30. Pomerania 2010

Sie lesen hier den Bericht über die „All you can eat through Poland “ Tour des Team Bedrock. Auch bekannt unter Pomerania XXX. 2010.

Nachdem unser Volvokurdirektor Yankee und der Fireman schon in den letzten Jahren an der Pomerania teilgenommen haben, scharen die Beiden 2010 nach einiger Überzeugungsarbeit, das es an der Zeit wäre, nach jahrelangen zwanglosen Rumspielens in diversen Offroadparks, endlich mal was richtiges zu machen, eine entsprechend größere Reisegruppe um sich.

Neu dabei sind Der Harms, Till, Monny und ich (Christoph).

Monny fährt in diesem Jahr noch nicht selbst mit, sondern kümmert sich ausschließlich um das leibliche Wohl der Meute. Dafür hat er eigens seinen englischen Feldküchenhänger an sein angeblich geländetaugliches Zugfahrzeug gekoppelt.  

Wir sind ein wild aus allen Himmelsrichtungen zusammen gewürfelter Haufen Leute und treffen uns an einem sonnigen Mittwochnachmittag auf einer Raststätte zwischen Berlin und der polnischen Grenze.

Dort können wir die erste Gelegenheit, die neuen Gesichter kennenzulernen, ausgiebig nutzen, da Der Harms auf der Autobahn wegen Problemchen mit seinem Trailer etwas länger braucht. Nach einer gemütlichen Wartestunde bei Kaffee und raststättentypischen Speisen können wir endlich aufbrechen und kommen kurz nach Sonnenuntergang auf dem Campingplatz in Polen an.

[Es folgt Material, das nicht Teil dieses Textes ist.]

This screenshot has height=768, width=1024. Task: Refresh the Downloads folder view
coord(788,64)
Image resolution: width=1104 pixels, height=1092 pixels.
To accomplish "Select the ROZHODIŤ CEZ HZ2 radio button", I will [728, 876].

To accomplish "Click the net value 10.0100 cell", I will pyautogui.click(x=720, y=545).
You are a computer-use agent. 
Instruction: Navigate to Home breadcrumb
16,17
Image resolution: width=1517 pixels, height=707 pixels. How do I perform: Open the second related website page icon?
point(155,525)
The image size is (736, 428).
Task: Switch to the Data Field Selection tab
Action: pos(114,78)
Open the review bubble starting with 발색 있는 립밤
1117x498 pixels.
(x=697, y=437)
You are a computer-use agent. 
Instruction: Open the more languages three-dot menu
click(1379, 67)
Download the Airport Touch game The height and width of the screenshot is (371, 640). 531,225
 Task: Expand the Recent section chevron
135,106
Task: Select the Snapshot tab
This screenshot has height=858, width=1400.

Schnell wird das große Mannschaftszelt aufgebaut, eine ortsansässige mittelgroße Fliegenpopulation muss umgesiedelt werden, damit Till auf dem eigentlich stillen Campingplatzörtchen seine verdiente Ruhe haben kann. Danach wird der Grill angefeuert, damit uns Fred an diesem Abend Berge von Fleisch zubereiten kann. Unser Koch Monny hat noch eine Mahlzeit Schonfrist, bis er auf unsere Gaumen losgelassen wird.  

Da sich einige von uns bisher gar nicht bzw. nur aus diversen Internetforen kennen, gibt es viel zu erzählen, schon früh am Abend wird die erste von Firemans 5L Vodkaflaschen aufgemacht und das eine oder andere Kellchen genossen.

Am nächsten Morgen geht es gemütlich zu, als erstes werden Sitzgelegenheiten vom Seeufer herangeschafft, die natürlich am Abreisetag unter neidischen Blicken einiger anderer Teams zurück gebracht werden.

Hier und da werden Kleinigkeiten an den Volvos nachgebessert, Windenseile neu aufgespult der Reifendruck fürs grobe Gelände optimiert oder die Ladung geländetauglich verzurrt. Am späten Nachmittag melden wir uns bei Joanna im Büro an und holen unsere Startnummern ab. Nach und nach treffen andere Fahrer ein.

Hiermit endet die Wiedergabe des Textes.